The company’s monthly security update brings fix for a vulnerability (MS15-085) rated “important” that allowed hackers to take control of a system by just inserting a malicious USB flash drive. While no reports of a similar vulnerability has been reported over the past few days, Microsoft adds that it has been used in targeted attacks. Systems from Windows Vista to Windows RT 8.1 are affected by the bug, called ‘Vulnerability in Mount Manager Could Allow Elevation of Privilege (3075158)’.
“Microsoft received information about this vulnerability through coordinated vulnerability disclosure. When this security bulletin was issued, Microsoft has reason to believe that this vulnerability has been used in targeted attacks against customers,” the firm said.
Windows-powered systems are infamous for USB-related vulnerabilities. By default, the BIOS easily lets one bypass the boot sequence, and furthermore allows users access to files stored on the hard drive without much effort. Over the new Windows versions, things have become better, but it’s not enough considering a vast majority of people are still on Windows 7.
The latest patch fixes a vulnerability that arises when the Mount Manager component fails to correctly process symbolic links. “To exploit the vulnerability, an attacker would have insert[ed] a malicious USB device into a target system. The security update addresses this vulnerability by removing the vulnerable code from the component,” Microsoft noted in a security bulletin.

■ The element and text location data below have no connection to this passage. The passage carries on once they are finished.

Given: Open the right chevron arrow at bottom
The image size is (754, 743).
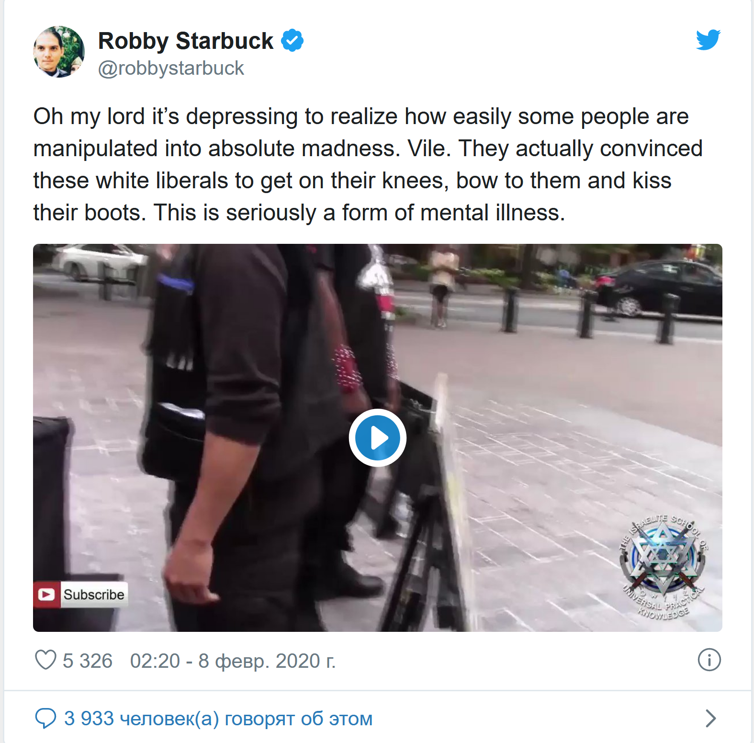Looking at the screenshot, I should (711, 718).
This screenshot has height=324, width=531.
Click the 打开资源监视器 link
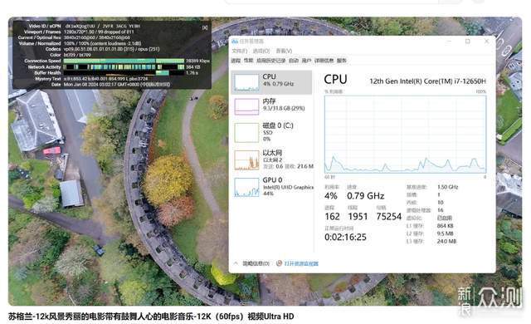click(301, 263)
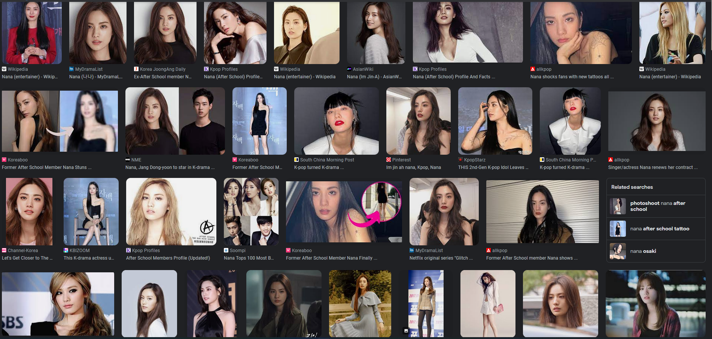
Task: Click the Korea JoongAng Daily favicon
Action: click(136, 69)
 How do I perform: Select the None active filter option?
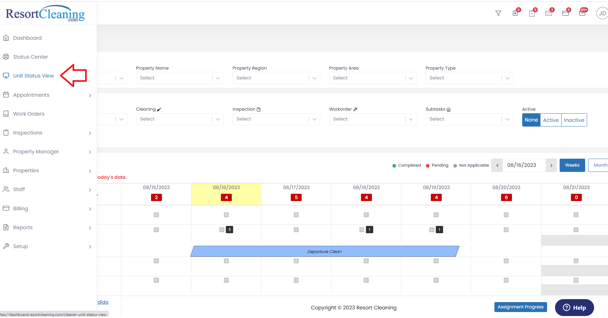pyautogui.click(x=531, y=120)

Apart from fixing the aforementioned vulnerability, Tuesday’s security patch also resolves 13 other shortcomings including breaches found in Microsoft Office, and even the new Edge browser. The patch, dubbed MS15-091, fixes a vulnerability which if exploited allowed an attacker to execute malicious code on an affected machine when a user visited a specially-crafted webpage. One can install the patches via Windows Update. Alternatively, the patches can be manually downloaded and installed from the company’s website.